THE EXERCISE
Please copy the records below word for word, from the first line to the last.

SUPPLIED DATA

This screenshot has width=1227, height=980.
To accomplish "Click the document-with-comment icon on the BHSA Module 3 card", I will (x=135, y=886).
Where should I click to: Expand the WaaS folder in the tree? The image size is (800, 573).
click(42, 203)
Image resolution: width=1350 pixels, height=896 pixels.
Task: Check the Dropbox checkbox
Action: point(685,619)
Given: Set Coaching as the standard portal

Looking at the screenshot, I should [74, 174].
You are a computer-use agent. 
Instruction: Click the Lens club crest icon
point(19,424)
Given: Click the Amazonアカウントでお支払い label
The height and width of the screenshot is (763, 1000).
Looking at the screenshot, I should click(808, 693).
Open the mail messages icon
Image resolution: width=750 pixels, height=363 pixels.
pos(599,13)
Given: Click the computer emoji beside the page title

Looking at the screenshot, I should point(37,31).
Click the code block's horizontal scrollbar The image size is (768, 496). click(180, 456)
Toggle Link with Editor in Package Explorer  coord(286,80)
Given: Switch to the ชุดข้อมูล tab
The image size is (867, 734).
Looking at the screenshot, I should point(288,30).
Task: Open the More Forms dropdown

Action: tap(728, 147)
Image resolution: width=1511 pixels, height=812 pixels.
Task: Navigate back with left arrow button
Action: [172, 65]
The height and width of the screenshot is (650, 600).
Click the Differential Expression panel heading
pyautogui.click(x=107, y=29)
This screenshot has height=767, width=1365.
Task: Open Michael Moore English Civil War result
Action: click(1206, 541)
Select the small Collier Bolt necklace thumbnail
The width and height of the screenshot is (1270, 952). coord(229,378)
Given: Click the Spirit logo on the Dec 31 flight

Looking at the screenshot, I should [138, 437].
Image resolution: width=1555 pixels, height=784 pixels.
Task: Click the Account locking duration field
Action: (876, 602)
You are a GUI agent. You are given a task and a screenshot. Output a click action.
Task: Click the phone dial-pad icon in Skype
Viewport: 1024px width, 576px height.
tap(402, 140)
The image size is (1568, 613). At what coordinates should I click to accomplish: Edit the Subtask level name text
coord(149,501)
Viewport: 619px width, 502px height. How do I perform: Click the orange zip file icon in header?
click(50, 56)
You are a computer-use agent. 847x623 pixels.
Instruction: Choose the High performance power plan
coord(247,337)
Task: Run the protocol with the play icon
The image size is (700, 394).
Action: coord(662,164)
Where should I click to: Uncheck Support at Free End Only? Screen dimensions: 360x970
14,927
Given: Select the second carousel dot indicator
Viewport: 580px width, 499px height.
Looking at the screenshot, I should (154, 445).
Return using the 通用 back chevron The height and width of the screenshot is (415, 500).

RESULT OF THIS TASK
This screenshot has width=1227, height=980.
To accomplish "Click the document-with-comment icon on the BHSA Module 3 card", I will (x=135, y=886).
Where should I click to: Expand the WaaS folder in the tree? The image size is (800, 573).
click(42, 203)
Image resolution: width=1350 pixels, height=896 pixels.
Task: Check the Dropbox checkbox
Action: point(685,619)
Given: Set Coaching as the standard portal

Looking at the screenshot, I should [74, 174].
You are a computer-use agent. 
Instruction: Click the Lens club crest icon
point(19,424)
Given: Click the Amazonアカウントでお支払い label
The height and width of the screenshot is (763, 1000).
Looking at the screenshot, I should click(808, 693).
Open the mail messages icon
Image resolution: width=750 pixels, height=363 pixels.
pos(599,13)
Given: Click the computer emoji beside the page title

Looking at the screenshot, I should point(37,31).
Click the code block's horizontal scrollbar The image size is (768, 496). click(180, 456)
Toggle Link with Editor in Package Explorer  coord(286,80)
Given: Switch to the ชุดข้อมูล tab
The image size is (867, 734).
Looking at the screenshot, I should point(288,30).
Task: Open the More Forms dropdown

Action: tap(728, 147)
Image resolution: width=1511 pixels, height=812 pixels.
Task: Navigate back with left arrow button
Action: [172, 65]
The height and width of the screenshot is (650, 600).
Click the Differential Expression panel heading
pyautogui.click(x=107, y=29)
This screenshot has height=767, width=1365.
Task: Open Michael Moore English Civil War result
Action: click(1206, 541)
Select the small Collier Bolt necklace thumbnail
The width and height of the screenshot is (1270, 952). coord(229,378)
Given: Click the Spirit logo on the Dec 31 flight

Looking at the screenshot, I should [138, 437].
Image resolution: width=1555 pixels, height=784 pixels.
Task: Click the Account locking duration field
Action: (876, 602)
You are a GUI agent. You are given a task and a screenshot. Output a click action.
Task: Click the phone dial-pad icon in Skype
Viewport: 1024px width, 576px height.
tap(402, 140)
The image size is (1568, 613). At what coordinates should I click to accomplish: Edit the Subtask level name text
coord(149,501)
Viewport: 619px width, 502px height. How do I perform: Click the orange zip file icon in header?
click(50, 56)
You are a computer-use agent. 847x623 pixels.
Instruction: Choose the High performance power plan
coord(247,337)
Task: Run the protocol with the play icon
The image size is (700, 394).
Action: coord(662,164)
Where should I click to: Uncheck Support at Free End Only? Screen dimensions: 360x970
14,927
Given: Select the second carousel dot indicator
Viewport: 580px width, 499px height.
Looking at the screenshot, I should (154, 445).
Return using the 通用 back chevron The height and width of the screenshot is (415, 500).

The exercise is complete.